Options to cache HTTP responses
Hi guzba!
I've been using curly on a website where caching the response is important. I'm curious to know how you would solve this problem in curly
What I have now is this (going off of memory so may not compile)
type ApiClient = object
curl: Curly
proc listResource(client: ApiClient, key: string): seq[Resource] =
client.curl.get(URL, ...).fromJson(seq[Resource])
# later, in my application
if cache.has(key):
return cache.get(key).fromJson(seq[Resource])
else:
let resources = client.listResource(key)
cache.set(key, resources.toJson())
This has a number of issues:
- I'm serializing the Nim type into my cache, rather than the raw HTTP response
- Very verbose
- I need to manage the cache based on a "key", which really corresponds to a specific GET request URL + parameters.

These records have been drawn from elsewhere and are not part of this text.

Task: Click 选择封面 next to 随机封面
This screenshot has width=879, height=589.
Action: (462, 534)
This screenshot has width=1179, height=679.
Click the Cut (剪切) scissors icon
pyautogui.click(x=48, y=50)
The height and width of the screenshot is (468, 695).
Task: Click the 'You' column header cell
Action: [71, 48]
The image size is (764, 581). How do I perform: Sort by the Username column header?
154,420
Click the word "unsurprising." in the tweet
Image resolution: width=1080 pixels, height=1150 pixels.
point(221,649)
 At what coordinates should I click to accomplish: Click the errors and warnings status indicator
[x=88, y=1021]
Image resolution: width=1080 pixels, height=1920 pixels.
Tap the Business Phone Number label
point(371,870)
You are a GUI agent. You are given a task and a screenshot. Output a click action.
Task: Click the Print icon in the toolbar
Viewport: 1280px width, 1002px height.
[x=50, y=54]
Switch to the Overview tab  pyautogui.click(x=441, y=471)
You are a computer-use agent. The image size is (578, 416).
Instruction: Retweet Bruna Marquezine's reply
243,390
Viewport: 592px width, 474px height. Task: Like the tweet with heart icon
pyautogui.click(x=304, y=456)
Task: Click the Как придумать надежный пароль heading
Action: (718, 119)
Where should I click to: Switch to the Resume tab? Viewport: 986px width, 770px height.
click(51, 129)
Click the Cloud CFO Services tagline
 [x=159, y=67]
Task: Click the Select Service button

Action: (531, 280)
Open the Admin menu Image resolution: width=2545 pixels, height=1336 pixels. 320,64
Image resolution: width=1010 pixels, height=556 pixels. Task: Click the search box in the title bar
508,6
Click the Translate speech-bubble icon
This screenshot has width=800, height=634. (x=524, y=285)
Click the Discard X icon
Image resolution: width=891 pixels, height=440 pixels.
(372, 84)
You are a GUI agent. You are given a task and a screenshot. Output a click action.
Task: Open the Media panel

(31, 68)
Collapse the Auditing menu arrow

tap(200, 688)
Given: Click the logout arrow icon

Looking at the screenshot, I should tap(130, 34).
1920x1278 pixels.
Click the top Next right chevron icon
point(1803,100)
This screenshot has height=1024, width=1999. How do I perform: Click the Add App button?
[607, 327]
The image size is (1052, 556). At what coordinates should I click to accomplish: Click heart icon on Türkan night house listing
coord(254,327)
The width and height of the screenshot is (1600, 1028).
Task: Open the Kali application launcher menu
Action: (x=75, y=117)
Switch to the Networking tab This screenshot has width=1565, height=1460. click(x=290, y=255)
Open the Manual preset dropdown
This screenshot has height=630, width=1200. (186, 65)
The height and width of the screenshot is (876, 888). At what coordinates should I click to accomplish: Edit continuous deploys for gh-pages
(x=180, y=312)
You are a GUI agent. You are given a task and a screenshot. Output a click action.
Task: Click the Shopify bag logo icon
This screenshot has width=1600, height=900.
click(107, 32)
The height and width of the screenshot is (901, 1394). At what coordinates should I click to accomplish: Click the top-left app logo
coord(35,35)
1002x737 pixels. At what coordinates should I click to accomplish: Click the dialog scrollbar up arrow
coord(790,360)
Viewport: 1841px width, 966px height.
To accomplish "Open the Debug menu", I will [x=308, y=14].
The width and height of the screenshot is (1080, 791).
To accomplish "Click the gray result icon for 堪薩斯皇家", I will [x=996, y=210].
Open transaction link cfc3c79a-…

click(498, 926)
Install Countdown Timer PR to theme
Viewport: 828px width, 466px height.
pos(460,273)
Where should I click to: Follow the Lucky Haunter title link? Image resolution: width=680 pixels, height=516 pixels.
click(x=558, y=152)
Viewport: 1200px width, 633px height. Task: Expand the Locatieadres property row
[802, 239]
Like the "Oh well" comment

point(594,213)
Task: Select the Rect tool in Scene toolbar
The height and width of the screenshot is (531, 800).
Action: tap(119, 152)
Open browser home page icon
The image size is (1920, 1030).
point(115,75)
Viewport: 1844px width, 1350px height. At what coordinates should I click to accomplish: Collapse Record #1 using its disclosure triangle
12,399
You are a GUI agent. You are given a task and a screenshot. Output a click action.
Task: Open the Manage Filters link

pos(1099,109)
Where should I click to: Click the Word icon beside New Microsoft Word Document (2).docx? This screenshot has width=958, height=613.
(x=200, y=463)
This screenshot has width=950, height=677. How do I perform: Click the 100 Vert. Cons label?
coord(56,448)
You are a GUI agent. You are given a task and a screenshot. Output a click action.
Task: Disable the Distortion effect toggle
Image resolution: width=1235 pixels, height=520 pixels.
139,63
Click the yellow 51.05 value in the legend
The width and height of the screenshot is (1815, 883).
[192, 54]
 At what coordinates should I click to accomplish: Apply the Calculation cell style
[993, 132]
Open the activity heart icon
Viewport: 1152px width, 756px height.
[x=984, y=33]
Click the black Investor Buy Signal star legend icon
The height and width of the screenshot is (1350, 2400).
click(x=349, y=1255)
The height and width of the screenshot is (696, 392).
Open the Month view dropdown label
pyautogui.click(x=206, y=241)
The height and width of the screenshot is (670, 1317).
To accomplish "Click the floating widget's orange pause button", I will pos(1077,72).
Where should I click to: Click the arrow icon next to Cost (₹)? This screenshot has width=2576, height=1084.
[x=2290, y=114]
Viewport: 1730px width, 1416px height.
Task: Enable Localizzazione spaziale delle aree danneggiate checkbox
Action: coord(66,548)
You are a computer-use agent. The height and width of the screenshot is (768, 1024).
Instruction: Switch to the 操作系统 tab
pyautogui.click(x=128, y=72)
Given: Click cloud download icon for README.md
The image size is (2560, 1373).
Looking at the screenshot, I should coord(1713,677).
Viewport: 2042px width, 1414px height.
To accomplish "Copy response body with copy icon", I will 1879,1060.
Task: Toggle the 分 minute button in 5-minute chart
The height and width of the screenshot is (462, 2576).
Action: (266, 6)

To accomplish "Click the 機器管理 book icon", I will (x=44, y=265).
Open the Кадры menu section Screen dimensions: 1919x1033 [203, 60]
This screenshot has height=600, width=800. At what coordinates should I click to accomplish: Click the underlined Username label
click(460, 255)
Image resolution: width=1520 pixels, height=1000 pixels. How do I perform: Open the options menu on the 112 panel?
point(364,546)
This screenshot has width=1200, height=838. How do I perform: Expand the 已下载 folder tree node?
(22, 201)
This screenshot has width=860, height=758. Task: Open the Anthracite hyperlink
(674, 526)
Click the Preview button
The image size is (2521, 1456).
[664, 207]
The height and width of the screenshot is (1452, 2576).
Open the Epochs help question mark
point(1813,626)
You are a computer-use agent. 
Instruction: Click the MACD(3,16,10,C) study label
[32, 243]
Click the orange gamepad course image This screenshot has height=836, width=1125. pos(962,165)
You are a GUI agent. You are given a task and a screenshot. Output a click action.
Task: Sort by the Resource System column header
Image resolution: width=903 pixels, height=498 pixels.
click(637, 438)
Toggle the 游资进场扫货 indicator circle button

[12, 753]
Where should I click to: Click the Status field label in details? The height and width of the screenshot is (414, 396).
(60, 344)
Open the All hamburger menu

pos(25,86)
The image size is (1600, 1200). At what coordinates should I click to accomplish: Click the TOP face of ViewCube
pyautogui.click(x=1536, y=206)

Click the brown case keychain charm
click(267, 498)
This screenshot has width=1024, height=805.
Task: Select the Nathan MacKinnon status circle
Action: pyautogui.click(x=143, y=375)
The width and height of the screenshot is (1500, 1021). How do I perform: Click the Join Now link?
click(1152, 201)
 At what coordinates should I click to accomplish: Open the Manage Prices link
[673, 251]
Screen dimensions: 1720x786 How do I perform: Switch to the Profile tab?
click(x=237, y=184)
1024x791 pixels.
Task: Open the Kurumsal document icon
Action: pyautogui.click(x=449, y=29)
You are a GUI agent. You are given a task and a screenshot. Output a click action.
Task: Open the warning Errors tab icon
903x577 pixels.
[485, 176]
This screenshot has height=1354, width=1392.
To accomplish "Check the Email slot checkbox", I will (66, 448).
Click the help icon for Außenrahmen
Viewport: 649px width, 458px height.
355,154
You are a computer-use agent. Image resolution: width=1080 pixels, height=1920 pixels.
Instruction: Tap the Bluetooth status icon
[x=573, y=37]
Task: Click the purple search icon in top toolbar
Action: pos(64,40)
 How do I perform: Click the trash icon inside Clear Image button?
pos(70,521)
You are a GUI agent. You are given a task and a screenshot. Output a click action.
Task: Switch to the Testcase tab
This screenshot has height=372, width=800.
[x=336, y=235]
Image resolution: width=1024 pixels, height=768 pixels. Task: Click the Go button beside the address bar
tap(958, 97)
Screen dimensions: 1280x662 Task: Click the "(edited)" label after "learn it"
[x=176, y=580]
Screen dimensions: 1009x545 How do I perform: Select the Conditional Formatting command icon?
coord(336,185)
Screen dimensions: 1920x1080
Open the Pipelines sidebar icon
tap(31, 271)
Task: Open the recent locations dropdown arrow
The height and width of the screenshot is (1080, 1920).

The other approach I've toyed around with looks like this:
type CachedCurl = object
curl: Curly
proc get(client: CachedCurl, url: string): Response =
if cache.has(url): return cache.get(url)
else: result = client.curl.get(url)
cache.set(url, result)
and then I use this object every time I write an API client. The main downside of this approach is that it is difficult to add caching after the fact. If someone else has written a client library to talk to an API that is using curly under the hood, I'll need to fork it to have it use my "CachedCurl" type instead.
One way around all of these solutions would be to introduce some sort of hooks API (like requests) to manipulate requests/responses more dynamically. That's a lot of additional complexity though.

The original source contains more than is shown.